When cloud-init status command fails to found file '/run/cloud-init/status.json'
on target VM, it fails printing out python stack trace as following:

Traceback (most recent call last):
  File "/usr/bin/cloud-init", line 11, in <module>
    load_entry_point('cloud-init==21.4', 'console_scripts', 'cloud-init')()
  File "/usr/lib/python3/dist-packages/cloudinit/cmd/main.py", line 927, in main
    retval = util.log_time(
  File "/usr/lib/python3/dist-packages/cloudinit/util.py", line 2472, in log_time
    ret = func(*args, **kwargs)
  File "/usr/lib/python3/dist-packages/cloudinit/cmd/status.py", line 55, in handle_status_args
    status, status_detail, time = _get_status_details(init.paths)
  File "/usr/lib/python3/dist-packages/cloudinit/cmd/status.py", line 123, in _get_status_details
    status_v1 = load_json(load_file(status_file)).get('v1', {})
  File "/usr/lib/python3/dist-packages/cloudinit/util.py", line 1361, in load_file
    with open(fname, 'rb') as ifh:

On such case produced stdout is empty and therefore get_cloud_init_status
function raises a ShellCommandFailed exception.

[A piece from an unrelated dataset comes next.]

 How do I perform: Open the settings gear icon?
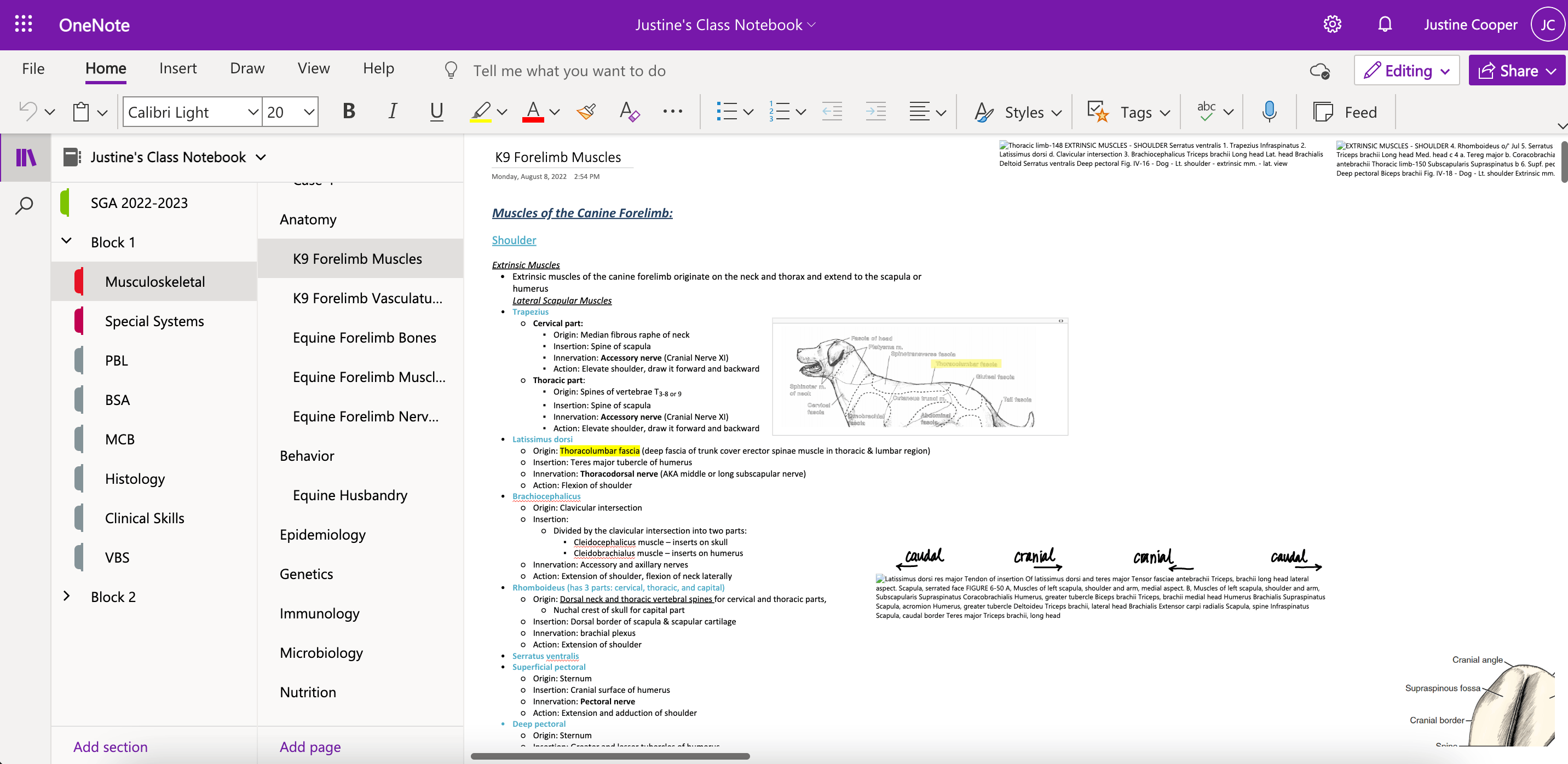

This workaround is making wait_for_cloud_init_status function to
accept similar temporary failures of get_cloud_init_status
before the retry timeout expires, so that in case this issue occurs
before cloud-init is able to create status file, no error is going
to break to break the retry loop in wait_for_cloud_init_status function.

Change-Id: I7bbdf79e20f46bd6134b151db3269fe540a5738a
This commit is contained in:
Federico Ressi 2021-12-25 09:38:38 +01:00
parent 49376a1bc2
commit 6a3f19db6b
1 changed files with 12 additions and 5 deletions

View File

@ -26,7 +26,7 @@ LOG = log.getLogger(__name__)
CLOUD_INIT_TRANSIENT_STATES = {
'done': tuple(['running'])
'done': ('running',)
}
CLOUD_INIT_OUTPUT_FILE = '/var/log/cloud-init-output.log'
@ -199,14 +199,21 @@ def wait_for_cloud_init_status(
timeout=timeout,
tail=tail)
actual_status: typing.Optional[str]
for attempt in tobiko.retry(timeout=timeout,
interval=sleep_interval,
default_timeout=1200.,
default_interval=5.):
actual_status = get_cloud_init_status(ssh_client=ssh_client,
timeout=attempt.time_left)
if actual_status in expected_states:
break
try:
actual_status = get_cloud_init_status(ssh_client=ssh_client,
timeout=attempt.time_left)
except sh.ShellCommandFailed:
LOG.exception('Unable to get cloud-init status')
actual_status = None
else:
if actual_status in expected_states:
break
if attempt.is_last:
raise WaitForCloudInitTimeoutError(